▶ **DESCRIPTION OF THE TASK**
What you give back must match the data character for character.

▶ **DATA UNDER STUDY**
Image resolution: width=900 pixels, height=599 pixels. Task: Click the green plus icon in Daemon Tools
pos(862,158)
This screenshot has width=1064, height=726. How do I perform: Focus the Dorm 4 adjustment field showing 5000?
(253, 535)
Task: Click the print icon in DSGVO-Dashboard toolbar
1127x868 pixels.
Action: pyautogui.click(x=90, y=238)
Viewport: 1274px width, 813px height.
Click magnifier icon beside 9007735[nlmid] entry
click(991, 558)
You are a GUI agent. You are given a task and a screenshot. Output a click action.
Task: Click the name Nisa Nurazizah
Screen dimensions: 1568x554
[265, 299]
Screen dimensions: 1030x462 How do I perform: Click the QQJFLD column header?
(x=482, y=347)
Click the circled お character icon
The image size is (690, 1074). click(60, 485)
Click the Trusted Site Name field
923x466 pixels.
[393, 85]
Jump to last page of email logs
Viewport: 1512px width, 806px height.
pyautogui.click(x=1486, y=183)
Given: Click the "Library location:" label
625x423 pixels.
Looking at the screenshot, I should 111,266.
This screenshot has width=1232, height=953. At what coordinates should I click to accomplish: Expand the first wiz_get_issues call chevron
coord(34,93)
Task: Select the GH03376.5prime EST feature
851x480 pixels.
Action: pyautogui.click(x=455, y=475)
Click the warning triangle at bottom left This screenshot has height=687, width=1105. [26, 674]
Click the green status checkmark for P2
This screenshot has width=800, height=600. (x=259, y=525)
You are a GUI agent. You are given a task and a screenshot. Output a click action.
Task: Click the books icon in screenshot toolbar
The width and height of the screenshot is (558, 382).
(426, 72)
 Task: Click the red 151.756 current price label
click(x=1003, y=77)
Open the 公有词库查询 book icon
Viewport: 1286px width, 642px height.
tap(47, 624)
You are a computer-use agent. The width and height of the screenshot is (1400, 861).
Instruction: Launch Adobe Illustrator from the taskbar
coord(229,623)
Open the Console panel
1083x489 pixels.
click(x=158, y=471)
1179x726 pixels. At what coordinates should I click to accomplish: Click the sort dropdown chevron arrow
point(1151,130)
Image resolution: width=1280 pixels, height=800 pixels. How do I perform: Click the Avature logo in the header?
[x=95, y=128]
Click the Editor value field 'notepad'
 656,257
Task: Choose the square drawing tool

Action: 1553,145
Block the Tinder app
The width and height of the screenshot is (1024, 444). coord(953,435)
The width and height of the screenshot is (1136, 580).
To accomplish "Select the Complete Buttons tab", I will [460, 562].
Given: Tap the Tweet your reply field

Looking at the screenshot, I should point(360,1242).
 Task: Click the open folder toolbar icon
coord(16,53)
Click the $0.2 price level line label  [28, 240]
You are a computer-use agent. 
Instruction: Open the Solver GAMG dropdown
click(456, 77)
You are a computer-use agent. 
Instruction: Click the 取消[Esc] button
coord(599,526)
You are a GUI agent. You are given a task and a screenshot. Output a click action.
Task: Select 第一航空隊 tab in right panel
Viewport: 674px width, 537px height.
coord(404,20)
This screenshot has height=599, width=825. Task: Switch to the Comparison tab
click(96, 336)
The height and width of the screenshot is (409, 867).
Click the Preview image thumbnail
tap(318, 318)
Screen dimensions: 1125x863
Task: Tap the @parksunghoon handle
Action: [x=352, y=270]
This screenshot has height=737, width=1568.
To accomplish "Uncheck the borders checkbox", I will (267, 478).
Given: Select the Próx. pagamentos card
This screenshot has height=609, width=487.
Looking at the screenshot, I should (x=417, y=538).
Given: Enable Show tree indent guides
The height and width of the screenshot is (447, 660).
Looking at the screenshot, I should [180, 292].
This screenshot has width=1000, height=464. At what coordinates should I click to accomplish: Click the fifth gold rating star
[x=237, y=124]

▶ **RESPONSE TO THE EXERCISE**
Image resolution: width=900 pixels, height=599 pixels. Task: Click the green plus icon in Daemon Tools
pos(862,158)
This screenshot has width=1064, height=726. How do I perform: Focus the Dorm 4 adjustment field showing 5000?
(253, 535)
Task: Click the print icon in DSGVO-Dashboard toolbar
1127x868 pixels.
Action: pyautogui.click(x=90, y=238)
Viewport: 1274px width, 813px height.
Click magnifier icon beside 9007735[nlmid] entry
click(991, 558)
You are a GUI agent. You are given a task and a screenshot. Output a click action.
Task: Click the name Nisa Nurazizah
Screen dimensions: 1568x554
[265, 299]
Screen dimensions: 1030x462 How do I perform: Click the QQJFLD column header?
(x=482, y=347)
Click the circled お character icon
The image size is (690, 1074). click(60, 485)
Click the Trusted Site Name field
923x466 pixels.
[393, 85]
Jump to last page of email logs
Viewport: 1512px width, 806px height.
pyautogui.click(x=1486, y=183)
Given: Click the "Library location:" label
625x423 pixels.
Looking at the screenshot, I should 111,266.
This screenshot has width=1232, height=953. At what coordinates should I click to accomplish: Expand the first wiz_get_issues call chevron
coord(34,93)
Task: Select the GH03376.5prime EST feature
851x480 pixels.
Action: pyautogui.click(x=455, y=475)
Click the warning triangle at bottom left This screenshot has height=687, width=1105. [26, 674]
Click the green status checkmark for P2
This screenshot has width=800, height=600. (x=259, y=525)
You are a GUI agent. You are given a task and a screenshot. Output a click action.
Task: Click the books icon in screenshot toolbar
The width and height of the screenshot is (558, 382).
(426, 72)
 Task: Click the red 151.756 current price label
click(x=1003, y=77)
Open the 公有词库查询 book icon
Viewport: 1286px width, 642px height.
tap(47, 624)
You are a computer-use agent. The width and height of the screenshot is (1400, 861).
Instruction: Launch Adobe Illustrator from the taskbar
coord(229,623)
Open the Console panel
1083x489 pixels.
click(x=158, y=471)
1179x726 pixels. At what coordinates should I click to accomplish: Click the sort dropdown chevron arrow
point(1151,130)
Image resolution: width=1280 pixels, height=800 pixels. How do I perform: Click the Avature logo in the header?
[x=95, y=128]
Click the Editor value field 'notepad'
 656,257
Task: Choose the square drawing tool

Action: 1553,145
Block the Tinder app
The width and height of the screenshot is (1024, 444). coord(953,435)
The width and height of the screenshot is (1136, 580).
To accomplish "Select the Complete Buttons tab", I will [460, 562].
Given: Tap the Tweet your reply field

Looking at the screenshot, I should point(360,1242).
 Task: Click the open folder toolbar icon
coord(16,53)
Click the $0.2 price level line label  [28, 240]
You are a computer-use agent. 
Instruction: Open the Solver GAMG dropdown
click(456, 77)
You are a computer-use agent. 
Instruction: Click the 取消[Esc] button
coord(599,526)
You are a GUI agent. You are given a task and a screenshot. Output a click action.
Task: Select 第一航空隊 tab in right panel
Viewport: 674px width, 537px height.
coord(404,20)
This screenshot has height=599, width=825. Task: Switch to the Comparison tab
click(96, 336)
The height and width of the screenshot is (409, 867).
Click the Preview image thumbnail
tap(318, 318)
Screen dimensions: 1125x863
Task: Tap the @parksunghoon handle
Action: [x=352, y=270]
This screenshot has height=737, width=1568.
To accomplish "Uncheck the borders checkbox", I will (267, 478).
Given: Select the Próx. pagamentos card
This screenshot has height=609, width=487.
Looking at the screenshot, I should (x=417, y=538).
Given: Enable Show tree indent guides
The height and width of the screenshot is (447, 660).
Looking at the screenshot, I should [180, 292].
This screenshot has width=1000, height=464. At what coordinates should I click to accomplish: Click the fifth gold rating star
[x=237, y=124]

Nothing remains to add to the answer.